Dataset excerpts
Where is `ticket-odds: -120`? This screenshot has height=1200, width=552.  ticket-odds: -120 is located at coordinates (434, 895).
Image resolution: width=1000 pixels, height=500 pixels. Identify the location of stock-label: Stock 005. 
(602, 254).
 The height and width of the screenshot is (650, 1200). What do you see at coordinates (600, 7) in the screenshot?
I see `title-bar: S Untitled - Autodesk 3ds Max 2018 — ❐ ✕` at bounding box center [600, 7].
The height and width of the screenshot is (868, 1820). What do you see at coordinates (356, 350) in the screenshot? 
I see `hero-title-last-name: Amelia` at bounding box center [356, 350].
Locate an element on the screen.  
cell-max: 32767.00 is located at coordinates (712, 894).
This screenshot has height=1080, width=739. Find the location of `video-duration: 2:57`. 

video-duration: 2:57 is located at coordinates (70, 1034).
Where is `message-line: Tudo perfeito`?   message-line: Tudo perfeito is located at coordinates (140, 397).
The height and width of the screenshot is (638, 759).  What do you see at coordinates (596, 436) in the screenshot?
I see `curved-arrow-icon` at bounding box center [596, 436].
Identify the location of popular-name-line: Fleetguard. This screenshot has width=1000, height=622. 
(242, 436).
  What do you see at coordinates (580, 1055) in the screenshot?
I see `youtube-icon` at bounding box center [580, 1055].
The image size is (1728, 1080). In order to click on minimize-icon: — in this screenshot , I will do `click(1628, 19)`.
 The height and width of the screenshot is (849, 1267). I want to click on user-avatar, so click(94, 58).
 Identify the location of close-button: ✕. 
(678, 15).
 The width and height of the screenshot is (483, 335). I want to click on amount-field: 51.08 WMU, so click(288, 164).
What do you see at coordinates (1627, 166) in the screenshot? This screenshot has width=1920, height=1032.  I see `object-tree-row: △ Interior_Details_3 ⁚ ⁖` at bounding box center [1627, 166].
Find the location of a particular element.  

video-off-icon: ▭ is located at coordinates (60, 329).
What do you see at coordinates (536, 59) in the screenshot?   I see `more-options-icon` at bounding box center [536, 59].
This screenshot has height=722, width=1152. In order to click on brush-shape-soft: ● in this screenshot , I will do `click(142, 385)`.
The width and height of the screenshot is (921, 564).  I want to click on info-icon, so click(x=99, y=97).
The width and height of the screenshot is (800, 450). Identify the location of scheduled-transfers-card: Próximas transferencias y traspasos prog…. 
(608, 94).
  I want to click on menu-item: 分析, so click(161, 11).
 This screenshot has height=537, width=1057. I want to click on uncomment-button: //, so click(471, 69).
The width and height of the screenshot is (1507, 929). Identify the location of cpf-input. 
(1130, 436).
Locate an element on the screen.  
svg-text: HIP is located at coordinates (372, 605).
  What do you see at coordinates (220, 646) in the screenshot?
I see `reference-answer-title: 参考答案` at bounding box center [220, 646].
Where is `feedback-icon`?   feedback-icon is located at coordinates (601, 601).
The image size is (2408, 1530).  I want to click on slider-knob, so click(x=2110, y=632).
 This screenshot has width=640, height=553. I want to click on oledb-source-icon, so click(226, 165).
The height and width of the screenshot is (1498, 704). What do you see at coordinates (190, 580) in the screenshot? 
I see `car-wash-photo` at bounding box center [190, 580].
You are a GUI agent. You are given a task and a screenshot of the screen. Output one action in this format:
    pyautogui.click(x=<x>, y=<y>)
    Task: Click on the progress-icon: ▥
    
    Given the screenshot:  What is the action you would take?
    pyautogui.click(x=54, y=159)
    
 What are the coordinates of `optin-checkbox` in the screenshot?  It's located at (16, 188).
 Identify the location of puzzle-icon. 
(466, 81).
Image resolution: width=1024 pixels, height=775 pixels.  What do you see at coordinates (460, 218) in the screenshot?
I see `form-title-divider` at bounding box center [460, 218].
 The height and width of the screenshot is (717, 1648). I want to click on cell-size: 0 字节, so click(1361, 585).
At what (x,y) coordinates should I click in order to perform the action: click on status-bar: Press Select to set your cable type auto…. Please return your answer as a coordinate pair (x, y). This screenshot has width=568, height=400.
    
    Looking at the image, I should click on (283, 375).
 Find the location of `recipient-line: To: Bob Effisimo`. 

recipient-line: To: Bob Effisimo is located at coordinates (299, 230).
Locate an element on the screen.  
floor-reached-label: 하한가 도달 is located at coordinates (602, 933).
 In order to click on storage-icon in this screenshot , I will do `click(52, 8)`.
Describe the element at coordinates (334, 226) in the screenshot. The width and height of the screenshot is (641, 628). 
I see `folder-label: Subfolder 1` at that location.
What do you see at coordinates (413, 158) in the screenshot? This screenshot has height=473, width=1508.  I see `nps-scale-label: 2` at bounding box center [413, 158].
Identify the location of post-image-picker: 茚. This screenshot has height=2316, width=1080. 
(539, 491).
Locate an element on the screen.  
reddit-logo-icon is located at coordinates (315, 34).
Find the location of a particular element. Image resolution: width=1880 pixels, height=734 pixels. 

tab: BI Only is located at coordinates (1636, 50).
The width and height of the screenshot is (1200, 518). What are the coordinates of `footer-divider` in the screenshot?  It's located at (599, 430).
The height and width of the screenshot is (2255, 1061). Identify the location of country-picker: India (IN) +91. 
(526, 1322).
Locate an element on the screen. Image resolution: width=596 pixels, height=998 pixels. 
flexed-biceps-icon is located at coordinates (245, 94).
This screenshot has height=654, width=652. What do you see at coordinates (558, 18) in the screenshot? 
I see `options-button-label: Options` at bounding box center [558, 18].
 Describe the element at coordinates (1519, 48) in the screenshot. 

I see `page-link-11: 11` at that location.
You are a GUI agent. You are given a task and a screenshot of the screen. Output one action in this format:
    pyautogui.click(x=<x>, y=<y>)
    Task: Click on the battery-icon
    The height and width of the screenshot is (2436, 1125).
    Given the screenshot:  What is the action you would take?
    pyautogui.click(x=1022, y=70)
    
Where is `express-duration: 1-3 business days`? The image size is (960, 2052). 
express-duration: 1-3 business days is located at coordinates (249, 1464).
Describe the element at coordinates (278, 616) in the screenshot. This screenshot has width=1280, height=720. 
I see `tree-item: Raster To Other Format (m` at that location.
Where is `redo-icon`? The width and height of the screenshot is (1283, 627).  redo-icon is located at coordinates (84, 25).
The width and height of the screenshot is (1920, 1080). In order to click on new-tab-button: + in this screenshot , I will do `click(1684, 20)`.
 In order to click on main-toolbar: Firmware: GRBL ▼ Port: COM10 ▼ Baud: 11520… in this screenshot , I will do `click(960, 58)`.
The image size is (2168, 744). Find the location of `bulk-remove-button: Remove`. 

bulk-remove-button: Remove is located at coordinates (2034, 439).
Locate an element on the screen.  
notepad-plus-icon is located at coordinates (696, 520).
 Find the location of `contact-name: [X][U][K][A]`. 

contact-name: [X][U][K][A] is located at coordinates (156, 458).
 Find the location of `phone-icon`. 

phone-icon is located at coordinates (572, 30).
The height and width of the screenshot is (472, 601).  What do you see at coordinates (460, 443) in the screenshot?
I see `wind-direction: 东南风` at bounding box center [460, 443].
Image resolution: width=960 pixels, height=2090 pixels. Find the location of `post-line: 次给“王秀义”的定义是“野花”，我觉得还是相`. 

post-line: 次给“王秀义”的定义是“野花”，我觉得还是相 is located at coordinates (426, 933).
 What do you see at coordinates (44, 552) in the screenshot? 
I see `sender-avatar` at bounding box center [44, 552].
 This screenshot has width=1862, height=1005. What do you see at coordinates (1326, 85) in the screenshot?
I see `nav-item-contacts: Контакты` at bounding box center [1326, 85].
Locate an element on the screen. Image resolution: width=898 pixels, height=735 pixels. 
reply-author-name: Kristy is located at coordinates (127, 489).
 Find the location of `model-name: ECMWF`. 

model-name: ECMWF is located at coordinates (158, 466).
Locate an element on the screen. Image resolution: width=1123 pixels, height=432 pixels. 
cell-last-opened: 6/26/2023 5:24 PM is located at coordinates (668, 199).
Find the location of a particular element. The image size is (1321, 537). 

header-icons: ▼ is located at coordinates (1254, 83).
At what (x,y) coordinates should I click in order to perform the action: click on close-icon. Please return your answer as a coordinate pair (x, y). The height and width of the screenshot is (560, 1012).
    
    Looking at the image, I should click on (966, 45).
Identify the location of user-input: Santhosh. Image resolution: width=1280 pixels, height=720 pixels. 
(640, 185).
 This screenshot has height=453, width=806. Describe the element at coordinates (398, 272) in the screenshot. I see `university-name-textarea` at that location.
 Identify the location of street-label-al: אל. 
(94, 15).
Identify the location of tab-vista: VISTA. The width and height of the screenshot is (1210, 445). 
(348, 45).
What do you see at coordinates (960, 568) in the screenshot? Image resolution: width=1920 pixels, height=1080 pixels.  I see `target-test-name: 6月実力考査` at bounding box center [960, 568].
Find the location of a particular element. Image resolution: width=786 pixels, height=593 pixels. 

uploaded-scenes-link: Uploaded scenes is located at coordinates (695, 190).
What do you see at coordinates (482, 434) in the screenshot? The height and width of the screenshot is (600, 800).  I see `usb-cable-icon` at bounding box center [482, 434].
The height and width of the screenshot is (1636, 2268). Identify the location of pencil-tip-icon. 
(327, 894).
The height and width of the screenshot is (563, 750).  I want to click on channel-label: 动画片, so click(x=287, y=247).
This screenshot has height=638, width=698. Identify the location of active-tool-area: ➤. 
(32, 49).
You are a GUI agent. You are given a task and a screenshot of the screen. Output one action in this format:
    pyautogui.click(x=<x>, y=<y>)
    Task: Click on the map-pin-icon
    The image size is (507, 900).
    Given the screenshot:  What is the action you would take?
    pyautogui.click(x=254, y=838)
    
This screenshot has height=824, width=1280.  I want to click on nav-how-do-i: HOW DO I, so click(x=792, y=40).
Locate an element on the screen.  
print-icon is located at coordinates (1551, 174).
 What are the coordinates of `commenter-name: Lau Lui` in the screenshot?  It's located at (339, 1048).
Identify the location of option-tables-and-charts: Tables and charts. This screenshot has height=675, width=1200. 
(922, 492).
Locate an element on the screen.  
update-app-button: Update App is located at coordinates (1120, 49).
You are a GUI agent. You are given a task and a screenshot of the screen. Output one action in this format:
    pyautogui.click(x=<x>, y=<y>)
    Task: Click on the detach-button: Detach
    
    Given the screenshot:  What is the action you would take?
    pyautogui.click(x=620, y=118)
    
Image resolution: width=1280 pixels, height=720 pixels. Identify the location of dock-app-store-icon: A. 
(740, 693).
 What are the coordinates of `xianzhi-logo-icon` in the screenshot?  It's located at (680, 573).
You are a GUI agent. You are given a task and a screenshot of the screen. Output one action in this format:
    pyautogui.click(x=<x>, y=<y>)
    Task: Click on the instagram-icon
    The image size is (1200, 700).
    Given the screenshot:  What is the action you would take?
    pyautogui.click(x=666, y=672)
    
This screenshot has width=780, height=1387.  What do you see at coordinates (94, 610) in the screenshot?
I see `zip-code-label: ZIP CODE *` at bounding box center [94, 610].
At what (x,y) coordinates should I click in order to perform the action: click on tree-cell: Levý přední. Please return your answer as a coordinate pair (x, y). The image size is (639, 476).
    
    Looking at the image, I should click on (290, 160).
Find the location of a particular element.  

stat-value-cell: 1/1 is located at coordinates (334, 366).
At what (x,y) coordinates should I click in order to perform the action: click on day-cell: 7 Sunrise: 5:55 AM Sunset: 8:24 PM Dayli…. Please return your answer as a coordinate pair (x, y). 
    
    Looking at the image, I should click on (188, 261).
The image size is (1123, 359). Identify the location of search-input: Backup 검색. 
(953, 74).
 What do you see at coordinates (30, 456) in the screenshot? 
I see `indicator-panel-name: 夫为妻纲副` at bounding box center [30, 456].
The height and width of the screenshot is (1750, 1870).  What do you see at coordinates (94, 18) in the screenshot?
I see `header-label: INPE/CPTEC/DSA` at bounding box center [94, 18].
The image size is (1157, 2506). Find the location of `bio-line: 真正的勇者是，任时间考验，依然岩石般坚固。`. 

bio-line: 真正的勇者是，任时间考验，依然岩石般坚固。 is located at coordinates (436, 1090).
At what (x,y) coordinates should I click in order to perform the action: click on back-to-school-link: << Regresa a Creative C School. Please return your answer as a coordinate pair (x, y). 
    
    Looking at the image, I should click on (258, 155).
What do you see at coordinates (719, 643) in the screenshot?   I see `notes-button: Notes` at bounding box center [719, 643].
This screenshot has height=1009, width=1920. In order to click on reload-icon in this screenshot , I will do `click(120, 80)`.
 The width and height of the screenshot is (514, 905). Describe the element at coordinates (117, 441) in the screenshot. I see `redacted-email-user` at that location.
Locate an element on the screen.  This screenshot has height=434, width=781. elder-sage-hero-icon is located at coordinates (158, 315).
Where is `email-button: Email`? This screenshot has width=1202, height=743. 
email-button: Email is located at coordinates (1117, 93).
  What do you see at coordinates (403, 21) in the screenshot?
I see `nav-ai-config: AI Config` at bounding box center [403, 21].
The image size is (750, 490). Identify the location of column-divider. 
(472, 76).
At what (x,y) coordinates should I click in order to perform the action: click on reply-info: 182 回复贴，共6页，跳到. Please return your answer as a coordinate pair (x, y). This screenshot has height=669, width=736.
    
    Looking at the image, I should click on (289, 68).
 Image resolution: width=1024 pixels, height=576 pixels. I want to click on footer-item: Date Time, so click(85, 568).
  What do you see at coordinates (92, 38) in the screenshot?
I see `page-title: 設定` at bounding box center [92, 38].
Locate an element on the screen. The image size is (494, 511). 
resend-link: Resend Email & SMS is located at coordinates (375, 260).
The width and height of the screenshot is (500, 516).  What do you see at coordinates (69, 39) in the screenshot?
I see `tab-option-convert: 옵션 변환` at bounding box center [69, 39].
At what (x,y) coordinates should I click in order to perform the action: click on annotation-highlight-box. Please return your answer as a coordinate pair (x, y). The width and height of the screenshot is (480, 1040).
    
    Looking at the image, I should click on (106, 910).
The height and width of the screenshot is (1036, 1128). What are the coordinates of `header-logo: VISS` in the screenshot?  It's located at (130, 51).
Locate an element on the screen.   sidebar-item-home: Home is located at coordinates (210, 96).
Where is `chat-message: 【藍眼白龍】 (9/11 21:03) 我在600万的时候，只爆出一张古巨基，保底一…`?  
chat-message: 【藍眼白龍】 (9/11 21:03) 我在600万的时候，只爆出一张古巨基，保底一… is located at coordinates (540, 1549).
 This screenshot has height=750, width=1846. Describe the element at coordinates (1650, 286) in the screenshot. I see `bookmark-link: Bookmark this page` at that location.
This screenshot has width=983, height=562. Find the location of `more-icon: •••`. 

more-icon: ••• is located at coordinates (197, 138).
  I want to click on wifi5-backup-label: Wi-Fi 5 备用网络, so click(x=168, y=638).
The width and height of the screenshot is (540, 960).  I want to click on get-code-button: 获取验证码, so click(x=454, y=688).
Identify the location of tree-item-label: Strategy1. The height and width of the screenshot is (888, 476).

▶ What you should do
Copy out the lines of the entries unchanged, starting at the line that contains "The width and height of the screenshot is (1200, 518)." and stopping after the line that contains "(526, 1322).".

▶ Output of the exercise
The width and height of the screenshot is (1200, 518). What are the coordinates of `footer-divider` in the screenshot?  It's located at (599, 430).
The height and width of the screenshot is (2255, 1061). Identify the location of country-picker: India (IN) +91. 
(526, 1322).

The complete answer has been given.